After such an experience my hands and arms would be ringing like bells, and someone in the building would usually shout out something handy like, – ” I wish I could do that, and get away with it! ” – which would always defuse the tension in the air created by these surreal outbursts of nonsensical anger.
Anyway, one day a friend from the warehous office came out after I had just killed another shovel and asked me if I was okay, to which I replied, still shaking violently –
– “Oh yeah, fine.”
He smiled and said, – “Is it safe to come over?”
Looking at the shovel, I said, – “Yeah, it’s dead now.”
So he came over and we started talking about what had pissed me off, and I honestly can’t remember what it was, something petty I’m sure, it usually was, and he just changed the conversation to something positive, told me to take 5 minutes to calm down, patted me on the back and told me if I ever needed to talk to anyone, he was always available.

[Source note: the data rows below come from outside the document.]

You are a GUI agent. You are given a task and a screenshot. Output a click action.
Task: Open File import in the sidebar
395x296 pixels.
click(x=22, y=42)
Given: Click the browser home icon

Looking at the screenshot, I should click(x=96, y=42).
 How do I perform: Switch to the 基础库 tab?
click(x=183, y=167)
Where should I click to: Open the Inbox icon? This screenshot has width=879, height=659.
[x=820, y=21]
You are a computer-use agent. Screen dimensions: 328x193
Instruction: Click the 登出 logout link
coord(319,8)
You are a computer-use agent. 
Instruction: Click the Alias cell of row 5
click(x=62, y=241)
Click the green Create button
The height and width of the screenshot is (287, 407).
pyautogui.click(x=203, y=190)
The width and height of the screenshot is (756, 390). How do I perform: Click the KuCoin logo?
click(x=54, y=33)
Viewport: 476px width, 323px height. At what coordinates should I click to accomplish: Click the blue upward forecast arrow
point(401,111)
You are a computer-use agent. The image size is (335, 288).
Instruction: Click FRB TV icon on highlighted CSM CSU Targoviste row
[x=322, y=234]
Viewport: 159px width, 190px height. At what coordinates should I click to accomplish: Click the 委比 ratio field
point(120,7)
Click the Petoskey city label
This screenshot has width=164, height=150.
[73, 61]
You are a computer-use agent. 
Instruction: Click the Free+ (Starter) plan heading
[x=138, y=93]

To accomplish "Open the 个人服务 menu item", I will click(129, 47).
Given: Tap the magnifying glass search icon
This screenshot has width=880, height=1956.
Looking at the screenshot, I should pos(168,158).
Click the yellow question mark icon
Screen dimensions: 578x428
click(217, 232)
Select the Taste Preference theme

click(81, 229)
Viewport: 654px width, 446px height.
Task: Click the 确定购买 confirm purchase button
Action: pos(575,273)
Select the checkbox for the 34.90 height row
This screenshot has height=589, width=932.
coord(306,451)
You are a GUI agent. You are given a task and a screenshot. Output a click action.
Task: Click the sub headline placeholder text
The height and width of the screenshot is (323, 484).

I guess what I’m trying to say is, the fact that I was completely honest with my employers from day one about how I felt on the inside, meant that although sometimes my behaviour was erratic and unpredictable, it was always accepted.
– Anxiety and frustration go hand in hand, I learned to accept my anxiety a long time ago.
– Personally I’ve found that accepting anxiety is a lot easier than fighting it, and if everybody else knows exactly how you feel, they will also accept it.
– And just knowing everyone else understands, or is at least aware of your situation, can make these outbursts less frequent, less intense, and what the Hell, a bit of a laugh.
* sorry for the long comment, but your plight rang a lot of bells.
Tc, E
I’m so glad to know there are people out there who understand my frustration with this! Thank you! And don’t worry about the long comment. I don’t mind. 🙂
That’s pretty awesome how you can smash a shovel to pieces, though. Not that it’s a good thing to have those outbursts, but I’m impressed by the strength it takes to do something like that.
I’m glad you’ve been able to accept your anxiety. Just remember, you can beat it! Accepting is the first step on the way to recovery.